I will not be doing a full review of Perdido Street Station just yet. I think I would like to read a few more books by Mieville first, particularly since some of them take place in the same world.
So, Today I will be talking about The Suspiscions of Mr. Whicher.
The book is a sort of combination of a true crime novel and autobiography of the family and the detective in the case chronicled. Summerscale uses not only archives about the case but also quotes even the letters written in to the newspapers at the time. The familiarity of the complaints about gruesome news coverage as well as the shock of authors writing novels about fictitious crimes with gruesome similarity was interesting. 'Ripped from the headlines' is not a new phenomenon and horrible crimes have been happening for forever and being exploited by the media for over a hundred years. Maybe I'm weird, but I find that oddly comforting compared to the idea that the past was a golden age of wonder and the current state of affairs is evidence of a horrible decline.

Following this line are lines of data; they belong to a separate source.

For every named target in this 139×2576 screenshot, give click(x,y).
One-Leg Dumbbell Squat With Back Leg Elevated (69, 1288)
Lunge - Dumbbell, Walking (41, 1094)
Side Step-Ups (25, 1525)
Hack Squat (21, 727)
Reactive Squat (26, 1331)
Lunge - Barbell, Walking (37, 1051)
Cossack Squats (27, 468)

The crime occurred in 1860 and the detective at the center is a contemporary of Arthur Conan Doyle and it is argued by the author a possible basis for the character. Detectives were new and the idea of using scientific principles to solve crimes was new, but came into such conflict with the Victorian morals and principles of the day. Cloth evidence is sized against only the serving women of the house hold, the delicate ladies of the house could not be subject to such an indignity. This and a similar reluctance of the investigators to truly apply objective and scientific methods we would think of as basic today, leads to the investigation being majorly bungled from the beginning and the resolution all the more difficult to pursue.

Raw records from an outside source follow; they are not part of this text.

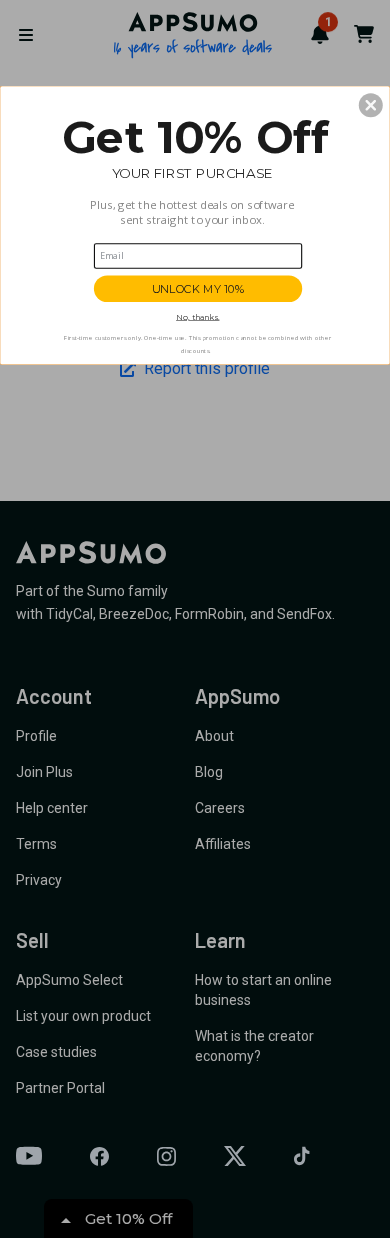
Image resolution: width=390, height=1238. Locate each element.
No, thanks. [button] (197, 317)
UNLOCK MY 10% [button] (198, 288)
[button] (371, 105)
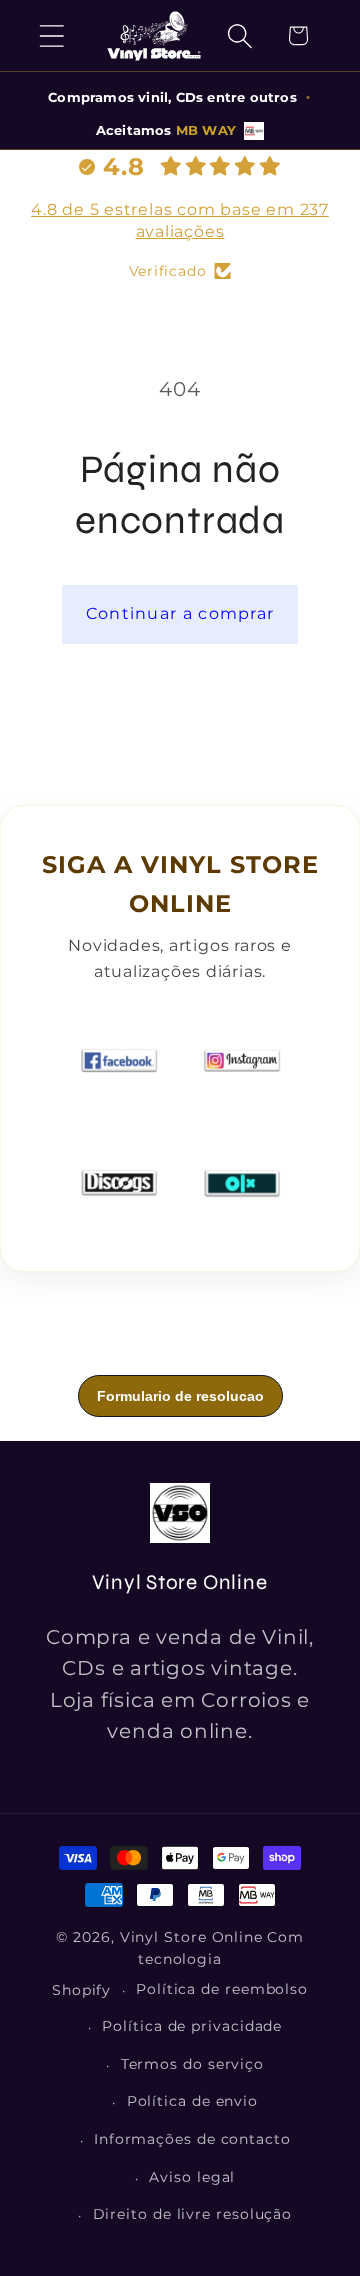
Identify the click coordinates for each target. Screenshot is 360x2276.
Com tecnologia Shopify (178, 1963)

A warning against for the faint of heart, the novel is about the murder of a real child and can be graphic at parts. It's not light reading, but there's redemptive quality to the twist at the end. I won't give it away in this initial post, but I definitely wasn't predicting it which is always nice when reading a book that feels like a whodunnit. Anyone interested in true crime, histories or mysteries should find it enlightening and well worth a read.